▶ [Problem to work on]
Your output should be the whole listing, identical to the original.
+ + + +
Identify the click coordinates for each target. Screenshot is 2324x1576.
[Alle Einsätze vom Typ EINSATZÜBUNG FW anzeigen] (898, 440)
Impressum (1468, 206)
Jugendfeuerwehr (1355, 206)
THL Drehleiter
+ + + +
▶ [Task response]
Identify the click coordinates for each target. Screenshot is 2324x1576.
[Alle Einsätze vom Typ EINSATZÜBUNG FW anzeigen] (898, 440)
Impressum (1468, 206)
Jugendfeuerwehr (1355, 206)
THL Drehleiter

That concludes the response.